In Epaminondus, I start the story by teaching them the thing his momma says which is, "Epamiinondus, you ain't got the sense you was born with." There is an appropriate black woman neck maneuver that goes with this. It is always fun to watch kids and adults try to move their heads back and forth and then side to side. Some people discover a new skill, and some have never in their lives tried such a thing and they cannot do it for love or money.
The storyteller might have seeded them with mom's physicality and cadences, but they much prefer to be Epmainondus!
3. Emotional Point of Focus - Giving the audience their own character means they have skin in the game when it comes to the outcome of the tale. It also means that they have the power to decide how they are going to navigate the story.
In the case of Rumplestiltskin, the kids love the funny little guy who shows up and spins the straw to gold.
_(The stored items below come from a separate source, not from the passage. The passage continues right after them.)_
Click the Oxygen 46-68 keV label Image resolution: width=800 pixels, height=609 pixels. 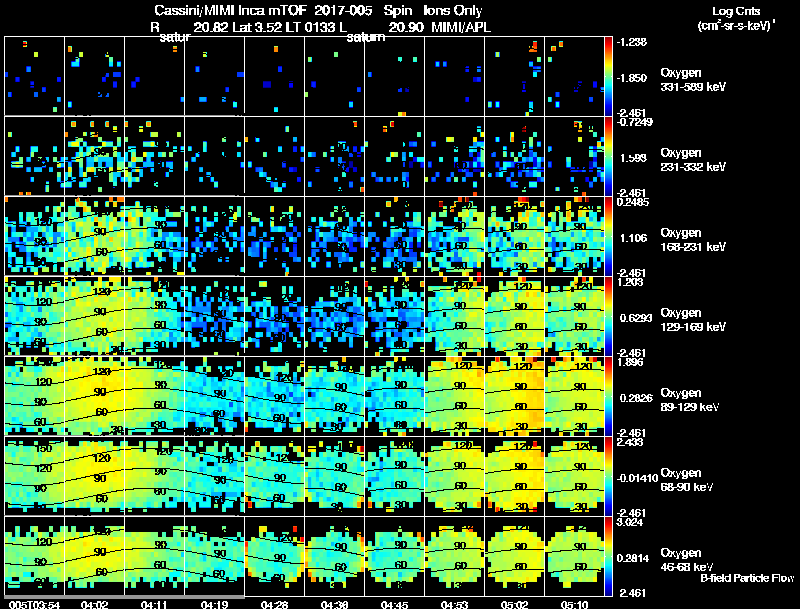[x=687, y=560]
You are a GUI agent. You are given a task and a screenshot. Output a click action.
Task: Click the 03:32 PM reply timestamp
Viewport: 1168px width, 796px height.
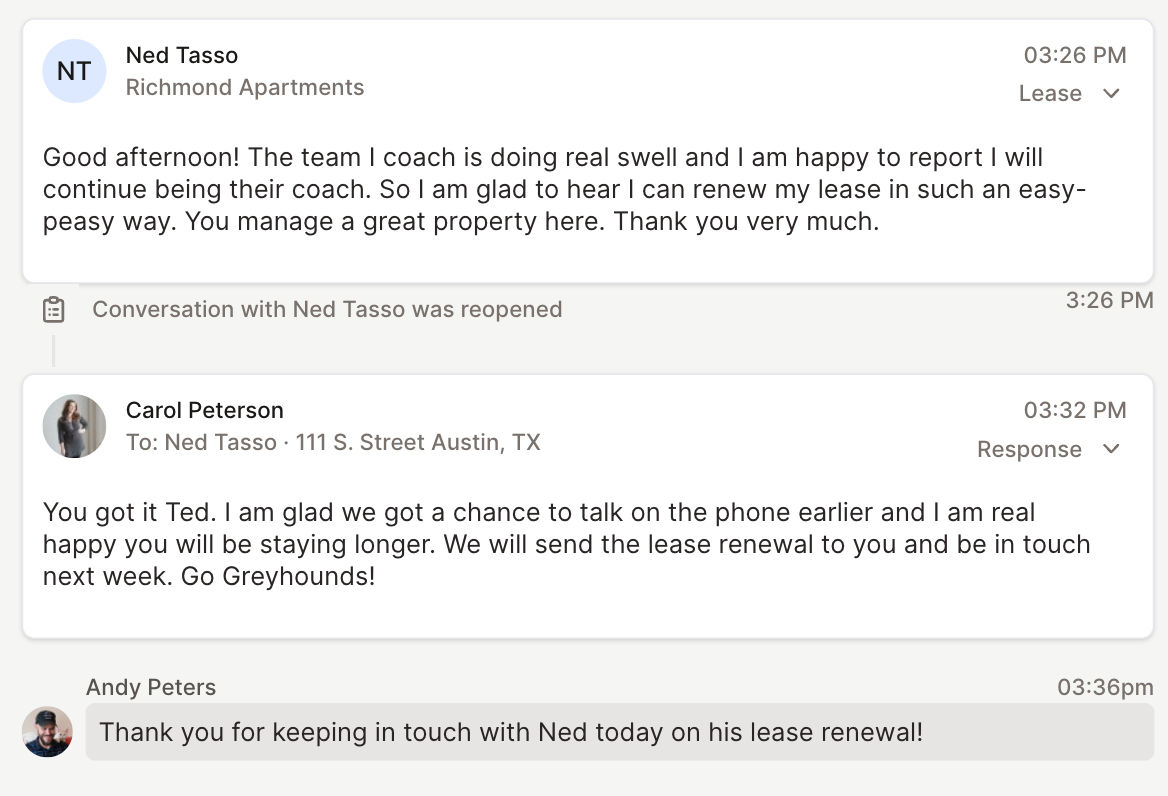pos(1075,410)
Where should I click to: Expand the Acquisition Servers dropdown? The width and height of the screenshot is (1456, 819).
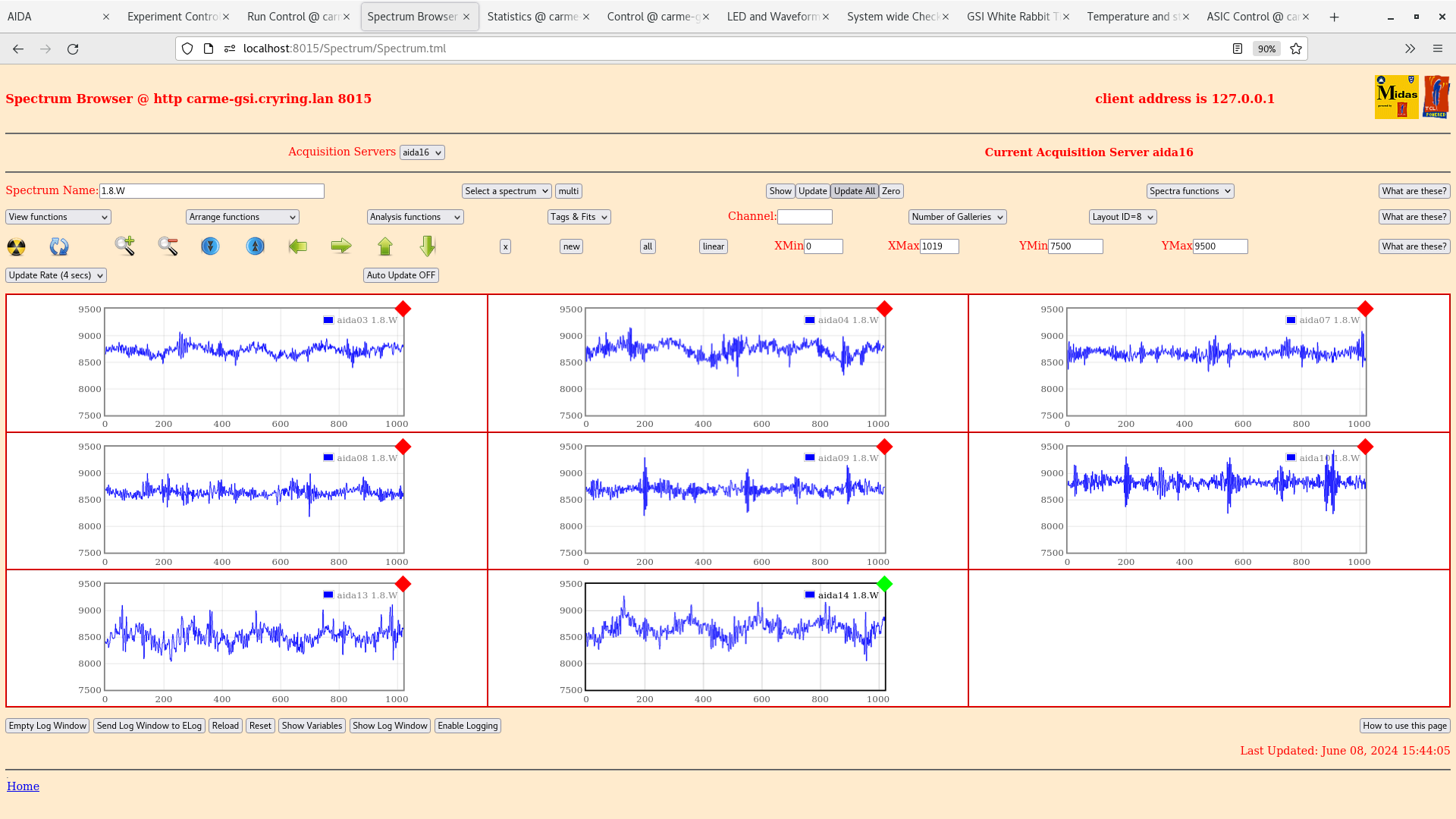421,152
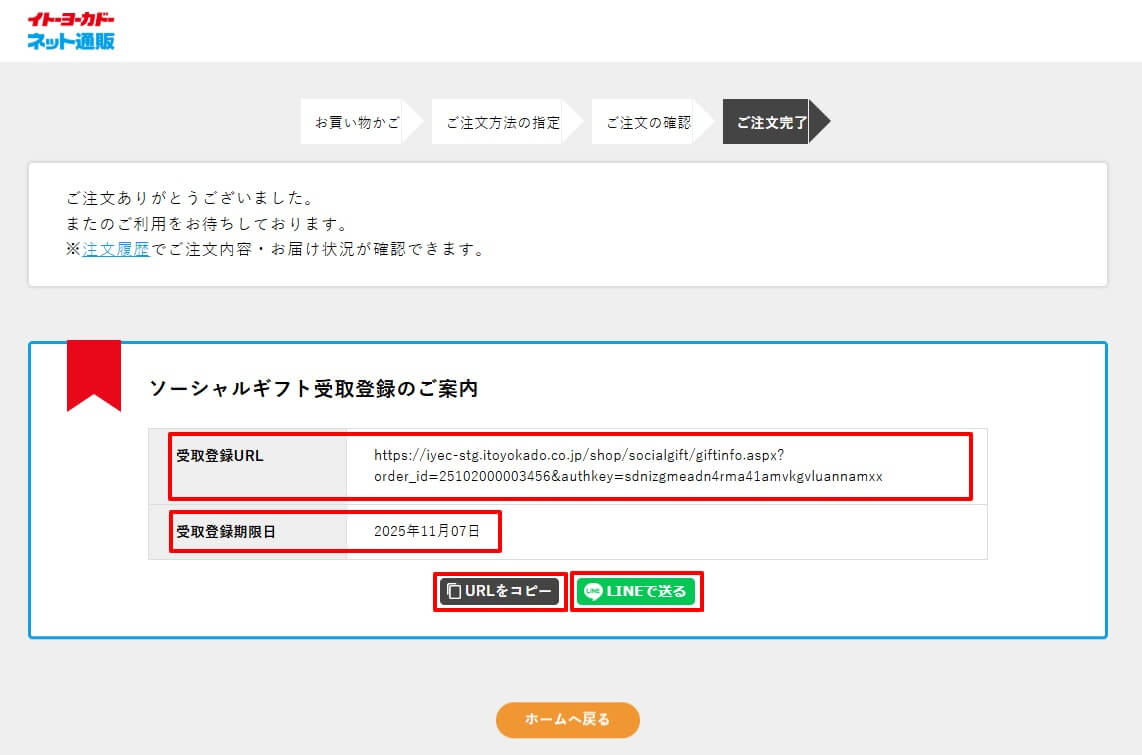Click the 受取登録期限日 row label
The height and width of the screenshot is (755, 1142).
tap(226, 532)
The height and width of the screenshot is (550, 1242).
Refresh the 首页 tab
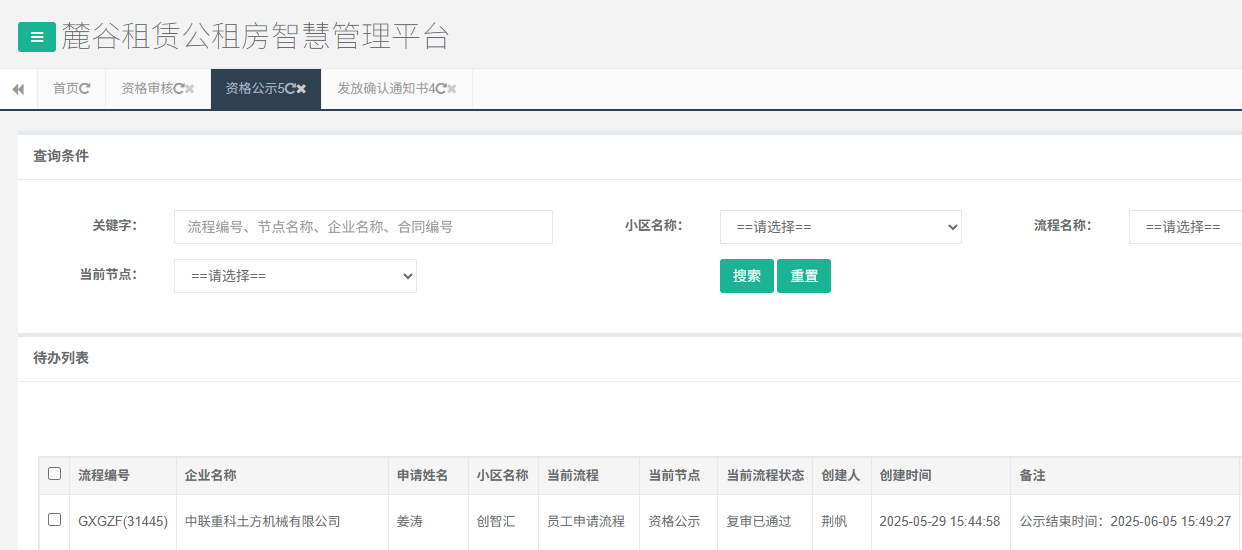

He is funny, sounds silly, and has an odd look to him. He is also helping the miller's Daughter. It is only when he asks for the baby that they begin to question whether or not he is a good guy.
He has his own sound and way of speaking. I can hear them repeating what he says to themselves as we go through the scenes with the miller's daughter.
source |
I understand why they like him. The miller is a liar who got his daughter into the mess. The king is selfish, and he adds to Anna's distress without any concern for her. Anna is miserable and trying to fix the damage that is being inflicted on her by the king and her father...who wouldn't want to hang out inside the only character who comes in with mirth and a peppy attitude?
Just the same, on the last day of the contest to guess his name, when the queen is finally told who he is, they are so excited to watch that grinning little man get in trouble that they use his sound to usher him back into the story with great gusto.
An audience will turn on a character on a dime if he betrays them. Rumplestiltskin has to face the music in the last scene of that story, and the listeners are calling for his blood!
4. Working the Technique - This way of thinking about an audience is not new, but I have only been focusing on it for a couple of years - most of which have been Covid virtual years, so I haven't had an opportunity to do much fine-tuning.
I am still discovering how I am using it, and now that I know what I'm seeing, I can make choices about how to shape it effectively. This work is always fascinating to me, and extremely interesting.
I can't wait to find out what I will learn next!
Happy Telling!
Me too! (High school forensics) Dramatic interp and humorous interp gave me years of preparation for storytelling POF!
ReplyDeleteWhen I watch you or Antonio, it is your bodies that make me feel free enough to "join in". Your voice invites me in, but your bodies give me permission to be a part of the story. Well done! Thanks for the article and keep up the good work! You have thrilled thousands upon thousands of children and encouraged to the practice voices, movement and whole stories for themselves!